Vladimir Levchev (nella foto) si è trasferito negli anni Novanta in America dove ha insegnato letteratura creativa presso varie università e dove ha avuto modo di tradurre in bulgaro autori come Allen Ginsberg, T. S. Eliot e molti poeti americani. Durante il suo soggiorno statunitense, Levchev ha cominciato a scrivere versi direttamente in inglese, di cui un paio di composizioni – quelle dedicate alla tragedia dell’11 settembre – compaiono in questa antologia.

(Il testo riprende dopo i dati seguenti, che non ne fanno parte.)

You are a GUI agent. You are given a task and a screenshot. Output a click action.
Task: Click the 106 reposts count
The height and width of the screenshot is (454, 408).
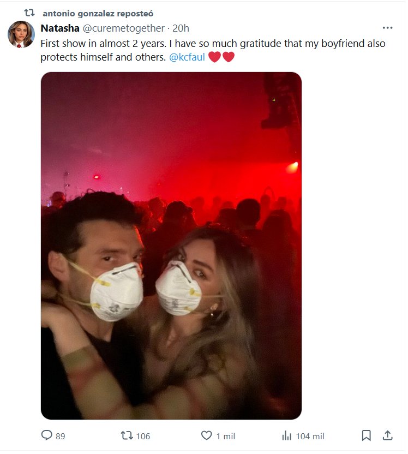(143, 437)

Si tratta delle poesie intitolate Nessun uomo è un’isola e Cinque anni dopo l’11 settembre, composte rispettivamente nello stesso giorno dell’attentato e l’11 settembre 2006. Il primo di questi due testi, che fu successivamente riscritto in bulgaro, è ricco di citazioni (il titolo stesso è ripreso da una predica di John Donne) che vanno da Walt Whitman al Nuovo Testamento a Dylan Thomas, con esiti che si segnalano per il loro impatto realistico che nondimeno acquista una valenza quasi oracolare: «E vidi l’aeroplano dirottato dall’odio, / vidi la rapida ombra del Subconscio, / vidi l’arcangelo della morte / affondare nello specchio, / affondare nell’alta torre assolata / di Manhattan». E ancora: «… una neve di lettere, foto e scarpe / cadeva, cadeva su Manhattan».
Ma, d’altro canto, la poesia di Levchev non è improntata ad avere un taglio esclusivamente engagé, esprimendosi su più livelli che non disdegnano un tratto più intimistico o di derivazione onirica, come quando l’autore descrive alcuni sogni ricorrenti che hanno a che fare con la nudità, come recita l’incipit della poesia che dà il titolo al libro: «Da giovane facevo un sogno – / camminavo per la strada / e mi accorgevo d’essere nudo dalla vita in giù». E il medesimo sogno ricorre in altri momenti della produzione di Levchev, come in Sala d’aspetto: «Ci incontriamo nella sala d’aspetto della stazione. // Siamo nudi / sotto l’orologio e le stelle. / Poi ci vestiamo».
L’antologia, che raccoglie testi scritti tra la fine degli anni Settanta e pochi anni fa, è suddivisa in tre lunghe sezioni, emblematicamente intitolate Amore, In piazza e Dio, quasi a scandire quelle che si possono considerare, a tutti gli effetti, le tematiche principali di Levchev. Non è un caso che in un testo programmatico intitolato Manifesto si possano leggere queste parole: «L’arte deve abbracciare e baciare. Deve fare l’amore con la gente in piazza». Dalle istanze amorose a quelle politiche il passo è breve: si considerino a tal riguardo le poesie dedicate al tema della frontiera, del muro, della mancanza di libertà, come ben sottolinea Fabrizio Dall’Aglio nella sua accurata postfazione: «La traduzione, del resto, è anche un modo di abbattere le frontiere, non soltanto quelle linguistiche, e il tema della frontiera resta centrale nella riflessione di Levchev». Non è un caso che Il muro, in cui si ripercorre la situazione politica bulgara antecedente alla deriva del comunismo, sia ispirato alla musica di The Wall dei Pink Floyd, con esiti particolarmente riusciti: «Abbiamo domandato al muro: / Perché non rispondi mai quando ti facciamo delle domande? / Non ha risposto. // Il muro non sa parlare. / (Anche se alcuni muri come quello di Berlino sapevano sparare) / Il muro risponde solo quando la gente gli fa domande con un martello».
L’antologia, curata dallo stesso autore, ha una struttura fortemente anomala in quanto non procede seguendo un itinerario cronologico delle liriche accolte, bensì uno schema legato alle tematiche toccate di volta in volta dalla poesia di Levchev. Può così capitare di leggere un testo composto nel 1987 e subito dopo uno scritto nel 2009, testimoniando in tal modo quella versatilità di tono e accenti che è forse uno dei tratti salienti dell’autore bulgaro. Si passa così dall’invettiva di derivazione politica alla lirica d’amore, dalla satira alla speculazione religiosa o metafisica, accordando spesso lo stile, in un sapiente gioco mimetico, agli argomenti affrontati. Mette ben in evidenza Dall’Aglio come in questa poesia sia presente «un riso libero e liberatore» che a volte si tramuta in satira, come in Presentimento del giorno solenne o Il sogno dell’albero marcio, anche se «il riso spirituale che troviamo ne Il Risvegliato è qualcosa di diverso, è il riso della saggezza, dell’“arte che deve vivere anche quando la fucilano”, dell’uomo che può trovare sempre, all’interno di sé, il proprio riscatto».